One priest observer from Africa said he hoped the exhortation would "develop a framework" for aligning marriage and family life on the continent more closely to church teaching, but that it would not "succumb to the temptation of facilely baptizing all things African."
"It needs to have a critical edge, because there is much in marriage and family life that cries out for reconsideration and redemption," said Jesuit Fr. Agbonkhianmeghe Orobator. He specifically mentioned gender-based violence, polygamy, and child marriage as issues in Africa.
"I hope the exhortation pays attention to the complex and complicated contexts of Africa and underscores the critical importance of investing in conditions and means that empower people to make better witnesses of the Gospel of the family and effective practitioners of familial spirituality," said Orobator, a moral theologian and principal of Hekima University College in Nairobi, Kenya.
Another issue Francis may discuss in the exhortation is his call for a church that is more "synodal," or where there is better decentralization of governance.
In a speech at the 2015 synod, marking the 50th anniversary of synod meetings, Francis called for a church where everyone -- from the pope on down -- listens to one another and works together to discern God's will.
Quoting from Evangelii Gaudium, the pope said there was a "need to proceed with a healthy decentralization" of church structures.
Coleridge expressed hope that the coming exhortation might expand on the pope's understanding of collegiality and synodality, notably, "what the pope meant ... when he spoke of 'a healthy decentralization,' leaving some decisions to the bishops or their conferences in these most culturally conditioned of areas."
Italian church historian Massimo Faggioli said one sign to look for on the pope's commitment to decentralization is whether he quotes in his exhortation only from the 2015 synod's final document, or also from the debates held over the weeks of meetings at both years' synods.
"If Francis considers and quotes also the debates, then it is important because the synodal process is taken seriously," said Faggioli, associate professor at the University of St.
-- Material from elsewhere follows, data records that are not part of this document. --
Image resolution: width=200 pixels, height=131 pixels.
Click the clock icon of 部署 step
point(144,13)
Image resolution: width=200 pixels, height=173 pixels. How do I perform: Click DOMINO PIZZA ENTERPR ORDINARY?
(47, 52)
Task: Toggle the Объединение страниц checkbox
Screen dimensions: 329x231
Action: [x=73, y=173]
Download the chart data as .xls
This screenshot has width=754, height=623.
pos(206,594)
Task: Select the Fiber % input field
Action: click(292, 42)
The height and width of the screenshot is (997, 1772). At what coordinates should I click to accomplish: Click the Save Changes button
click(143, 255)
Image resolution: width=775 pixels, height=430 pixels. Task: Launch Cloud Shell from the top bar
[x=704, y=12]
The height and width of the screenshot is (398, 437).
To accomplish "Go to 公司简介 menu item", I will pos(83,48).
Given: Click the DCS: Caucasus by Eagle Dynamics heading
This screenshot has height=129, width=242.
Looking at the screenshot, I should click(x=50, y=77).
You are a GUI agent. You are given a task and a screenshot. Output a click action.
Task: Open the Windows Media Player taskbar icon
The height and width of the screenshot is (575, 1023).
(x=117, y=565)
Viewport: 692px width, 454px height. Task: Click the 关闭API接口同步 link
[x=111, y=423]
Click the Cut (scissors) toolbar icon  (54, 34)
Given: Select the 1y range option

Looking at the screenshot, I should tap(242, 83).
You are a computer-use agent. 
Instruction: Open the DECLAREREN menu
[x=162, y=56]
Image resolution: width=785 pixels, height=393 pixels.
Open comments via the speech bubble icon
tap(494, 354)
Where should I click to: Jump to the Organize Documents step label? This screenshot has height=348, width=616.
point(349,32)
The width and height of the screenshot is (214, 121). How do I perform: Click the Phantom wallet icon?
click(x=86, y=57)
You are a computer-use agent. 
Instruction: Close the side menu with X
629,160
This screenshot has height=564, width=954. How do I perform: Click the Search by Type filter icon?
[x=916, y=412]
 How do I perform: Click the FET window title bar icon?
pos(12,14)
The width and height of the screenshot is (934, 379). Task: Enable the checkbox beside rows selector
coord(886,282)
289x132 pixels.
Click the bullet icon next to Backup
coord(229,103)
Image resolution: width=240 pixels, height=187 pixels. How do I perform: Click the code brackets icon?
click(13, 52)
Thomas in St. Paul, Minn.
Gaillardetz also expressed hope that Francis' exhortation would address lesbian, gay, bisexual and transgender people positively.
The theologian mentioned that the report from the 2015 synod was not as open toward gay people as an interim report published from the 2014 synod, which had a section titled "Welcoming Homosexual Persons."
"I hope the pope will recover the gains we saw in the  synod and affirm the graced character of many committed, stable same-sex relationships," he said.
Overall, Gaillardetz said, he hopes the pope will "follow his pastoral instincts, which generally lead him to meet people where they are."
"Modern Catholic teaching has had far too much said on marriage and family that traffics in highly romanticized language often tragically far removed from ordinary human existence," Gaillardetz said.
During a press conference on the papal flight back to Rome after his visit to Mexico in February, Francis said he hoped to have the exhortation published before Easter, March 27.